## Instructions to follow
Express the lines starting at the one containing "Click the filter row pin icon" and ending at the one containing "pyautogui.click(x=57, y=344)" as a JSON list of strings, one string per line, with blank lines omitted.

## Items from a dataset
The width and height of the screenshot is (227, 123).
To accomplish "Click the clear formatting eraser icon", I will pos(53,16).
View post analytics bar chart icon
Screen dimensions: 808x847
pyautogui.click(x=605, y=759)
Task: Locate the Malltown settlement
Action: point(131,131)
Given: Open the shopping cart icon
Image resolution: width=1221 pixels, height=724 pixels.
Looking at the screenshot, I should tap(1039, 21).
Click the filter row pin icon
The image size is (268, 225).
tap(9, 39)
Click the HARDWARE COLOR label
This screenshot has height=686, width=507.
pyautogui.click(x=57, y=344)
...
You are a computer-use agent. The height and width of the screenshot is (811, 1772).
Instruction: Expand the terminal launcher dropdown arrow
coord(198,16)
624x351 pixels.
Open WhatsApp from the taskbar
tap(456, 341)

## Result
[
  "Click the filter row pin icon",
  "The image size is (268, 225).",
  "tap(9, 39)",
  "Click the HARDWARE COLOR label",
  "This screenshot has height=686, width=507.",
  "pyautogui.click(x=57, y=344)"
]